Using an LXD container as a gateway for other containers

grandall · November 17, 2017, 2:35am

I have a container running an openvpn server id like to use as a gateway for other containers. I believe I can use the bridge-utils package to create a bridge that doesn’t attach to a physical interface, specify the tun0 adapter as the gateway and then tell the secured container to use this bridge. Am I getting close?

~$ lxc list
+------+---------+--------------------------------+------+------------+-----------+
| NAME   |  STATE  |              IPV4              | IPV6 |    TYPE    | SNAPSHOTS |
+------+---------+--------------------------------+------+------------+-----------+
| secure | RUNNING | 10.100.100.29 (eth0)           |      | PERSISTENT | 1         |
+------+---------+--------------------------------+------+------------+-----------+
| vpn    | RUNNING | 10.8.0.1 (tun0)                |      | PERSISTENT | 1         |
|        |         | 10.100.100.105 (eth0)          |      |            |           |
+------+---------+--------------------------------+------+------------+-----------+

I having trouble wrapping my head around the /etc/network/interfaces entry to accomplish this. What should the network address for the bridge be?

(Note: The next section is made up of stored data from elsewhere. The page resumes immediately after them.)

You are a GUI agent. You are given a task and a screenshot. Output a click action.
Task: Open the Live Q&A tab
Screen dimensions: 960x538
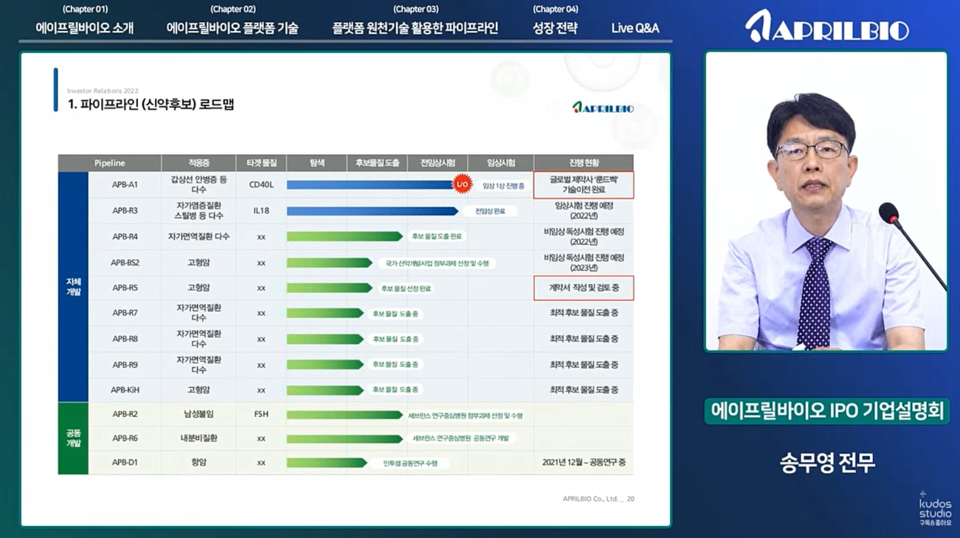[635, 28]
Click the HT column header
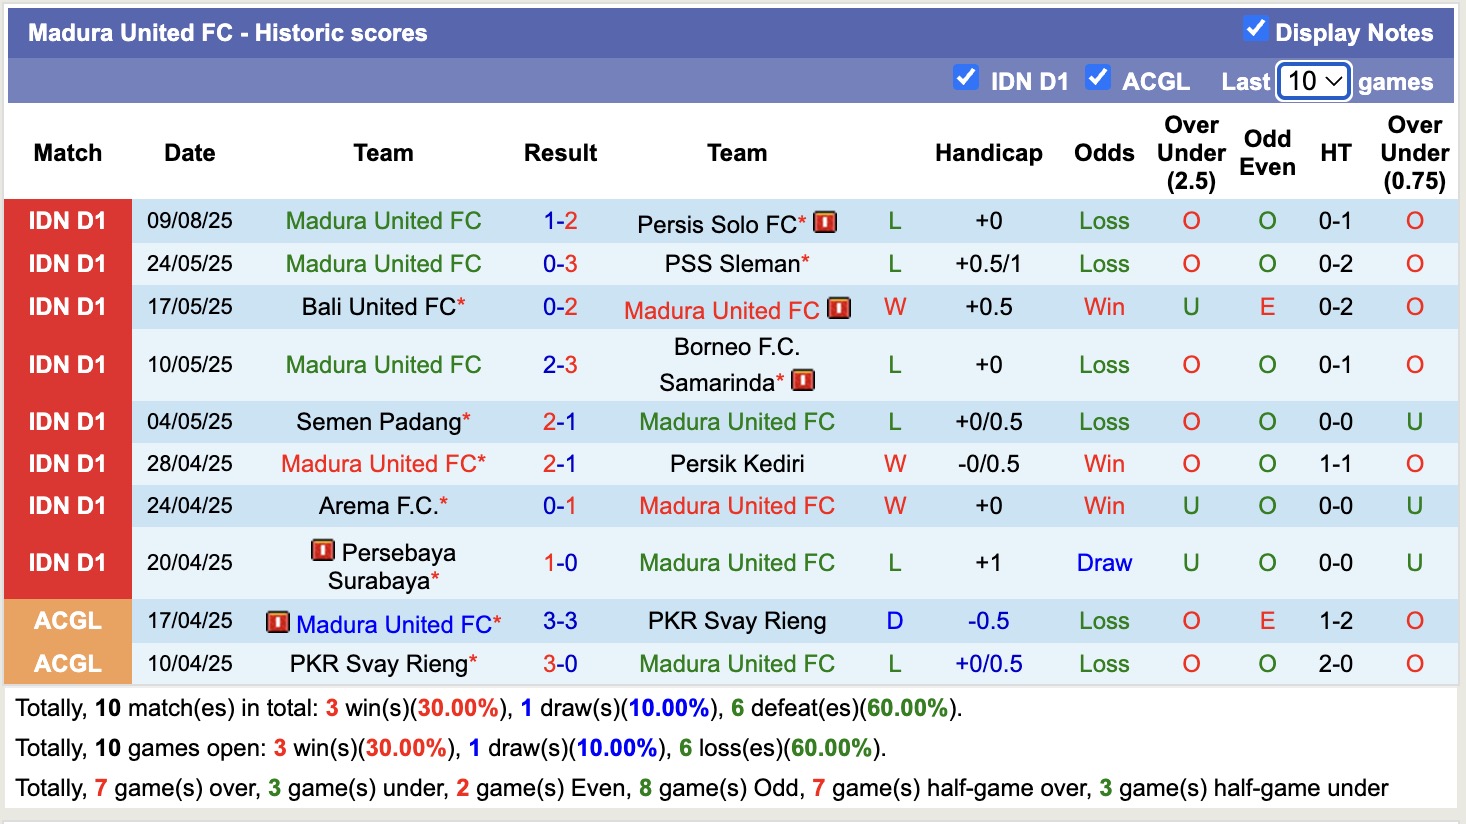The image size is (1466, 824). click(x=1336, y=153)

~$ tail /etc/network/interfaces

    # Bridge for LXC Containers
    #auto br0
    #       iface br0 inet static
    #           address 10.8.0.?  
    #           network 10.8.0.0
    #           netmask 255.255.255.0
    #           broadcast 10.8.0.255
    #           gateway 10.8.0.1  
    #           bridge_ports none

bmullan · January 14, 2020, 3:47pm

Just read your question. Did you ever solve this (get it to work)?

If so, could you write up a short “how to” for others?

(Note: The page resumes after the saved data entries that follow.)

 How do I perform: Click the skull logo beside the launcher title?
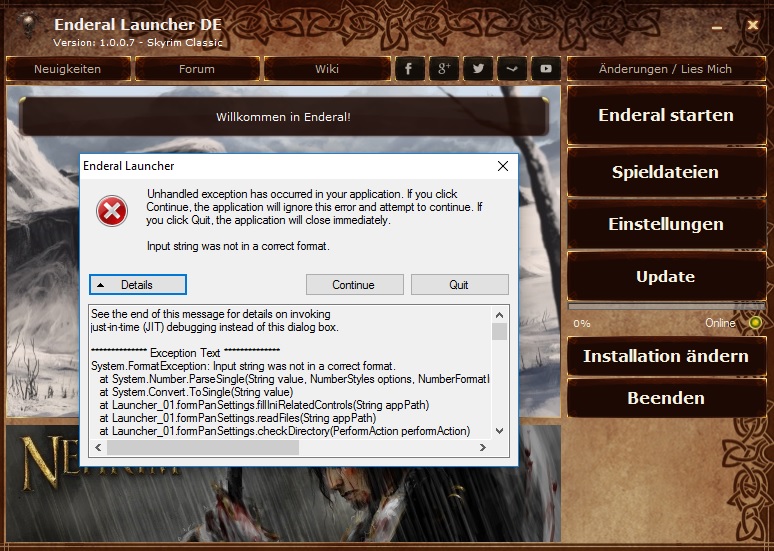(x=25, y=27)
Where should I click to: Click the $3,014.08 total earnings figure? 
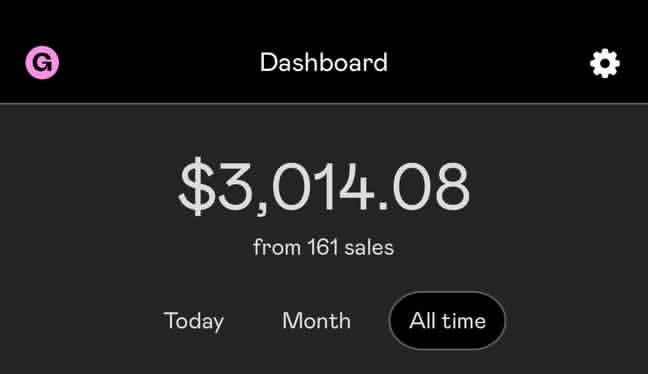(324, 186)
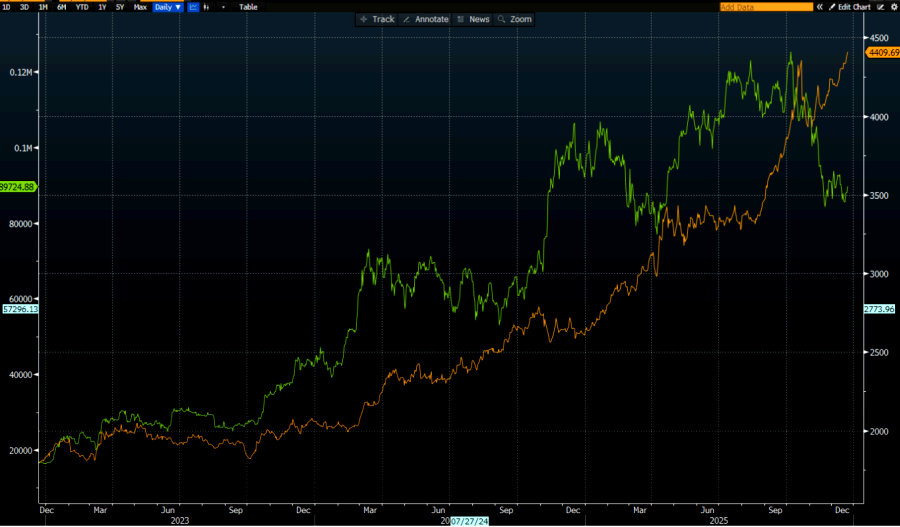Click the orange 4409.69 price label

[883, 52]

For LXD are you familiar with creating and using new LXD profiles and bridges using “lxc” command?:

Step 1

Create a new LXD profile to use by copying the "default’ to a profile we will call “vpnpr”

$ lxc profile copy default vpnpr

Step 2

Create a new LXD managed bridge to use we will call it vpnbr:

$ lxc network create vpnbr

Step 3

Set you default text editor before you do the next steps.

I use “nano” so the cmd example below sets nano as the default editor for lxc “edit” cmds
otherwise it defaults to Vi if you use Vi then you don’t need to do anything.

$ export EDITOR=nano

Step 4

Edit the new LXD bridge’s configuration (vpnbr) that you created

$ lxc network edit vpnbr

Edit the new *vpnbr bridge configuration however you like then save your changes.

Step 5

Edit the new “vpnpr” profile configuration

**$ lxc profile edit vpnpr

change the Bridge from the default of “lxdbr0” to your new bridge name “vpnbr”

save your changes

Step 6

Now create a new LXD container and tell LXD to use the “new” profile you created “vpnpr” instead of the normal LXD default profile

The "-p vpnpr is the cmd line option telling LXD to create the container “newctnr”
using Profile vpnpr

$ lxc launch ubuntu:b newctnr -p vpnpr

Verify it worked… and newctnr container has the network you configured

$ lxc list